Facebook goes down as bitcoin continues mining blocks with 99. 98% uptime

Facebook Goes Down as Bitcoin Continues Mining Blocks With 99.98% Uptime

Social media giant Facebook and its Instagram and Whatsapp platforms went down for a couple of hours highlighting the stability of bitcoin and its decentralized architecture. 


Facebook Goes Down

Social media website Facebook went down for a few hours on April 13th according to a monitoring resource downdetector.com.

Facebook goes down as bitcoin continues mining blocks with 99. 98% uptime

Whatsapp, the popular messaging app, and Instagram, a picture-sharing social media platform, both owned by Facebook, have also experienced outages.

According to a report by Business Insider, there were more than 9,000 people complaining about the issues and it was felt mostly across Asia and Europe.

As of yet, there’s no formal statement outlining the issues for the outage. However, a spokesman from the company said:

We’re sorry for any inconvenience.

Not The First Time and Not The Only One

It’s not the first time the social media website has experienced a notable outage.

Earlier in March, Facebook, as well as the abovementioned associated apps went down for over 24 hours.

The company did come up with a formal statement then explaining:

Yesterday, as a result of a server configuration change, many people had trouble accessing our apps and services. We’ve now resolved the issues and our systems are recovering. We’re very sorry for the inconvenience and appreciate everyone’s patience.
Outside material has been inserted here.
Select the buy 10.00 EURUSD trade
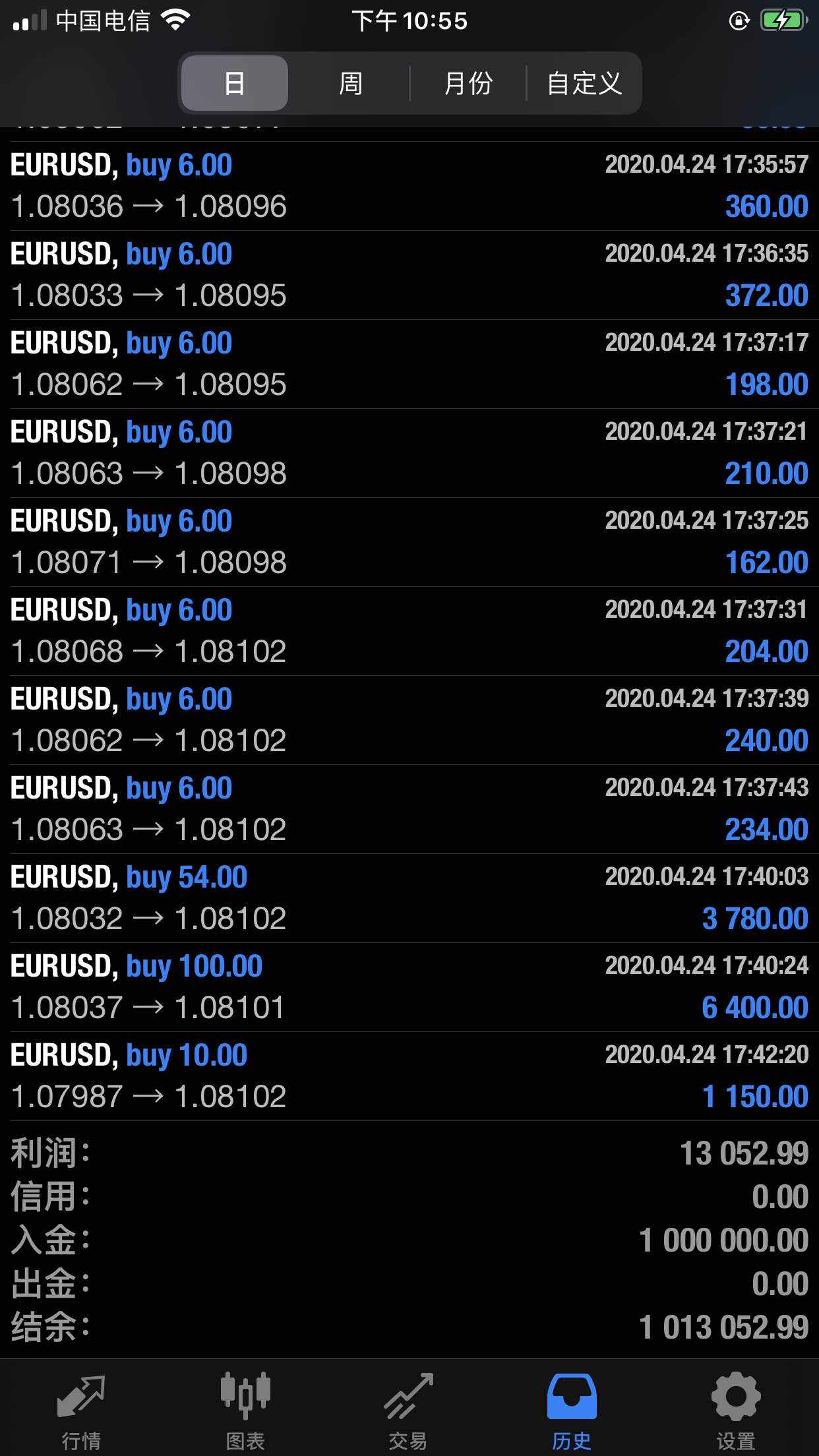819x1456 pixels. [x=409, y=1076]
Facebook is not the only centralized company which has experienced technical issues depriving hundreds of thousands of users of its services.

Bitcoinist reported last summer that Visa, one of the leading payment solution providers with millions of people using it, experienced a “system failure”, leaving countless of its customers without access to their money.

bitcoin Stays Up, Always

Amid events of the kind, it can’t go without mention that bitcoin’s network boasts an uptime of 99.98% since its inception, highlighting the benefits of decentralization. If one or even hundreds of bitcoin nodes go offline, the network will continue working unabated.
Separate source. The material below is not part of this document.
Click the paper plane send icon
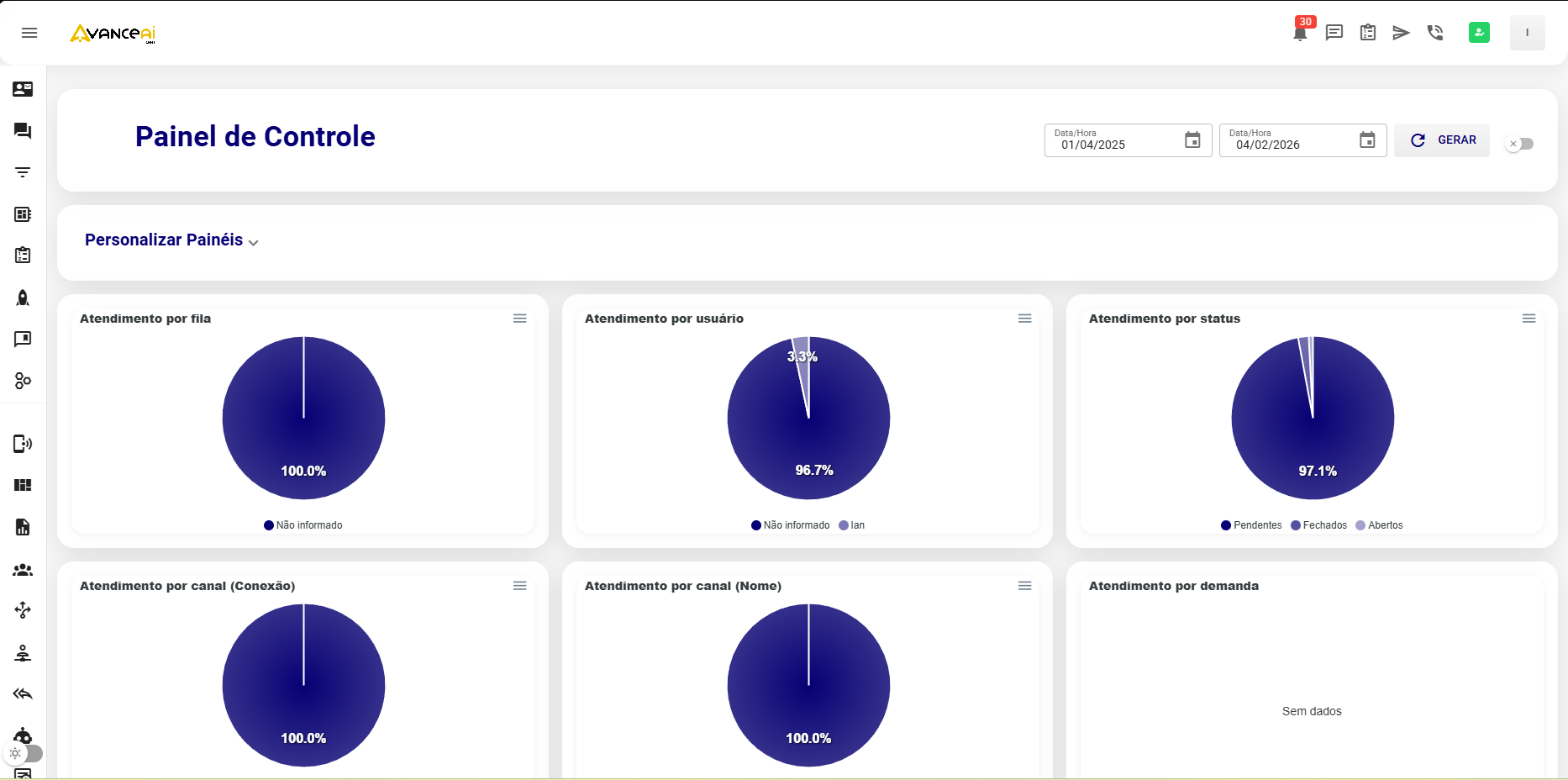This screenshot has width=1568, height=780. pyautogui.click(x=1401, y=33)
Network nodes metcalfes law

On the other hand, as showcased above, centralized solutions are much more prone to experiencing downtime given their central point of failure.

In the case of Visa, it was a “system failure,” while in the case of Facebook’s March outage it was a “server configuration change.” bitcoin’s distributed network not only requires more resources to attack it than to defend it, but its funds are also further decentralized in wallets that are protected by private keys controlled by individual users.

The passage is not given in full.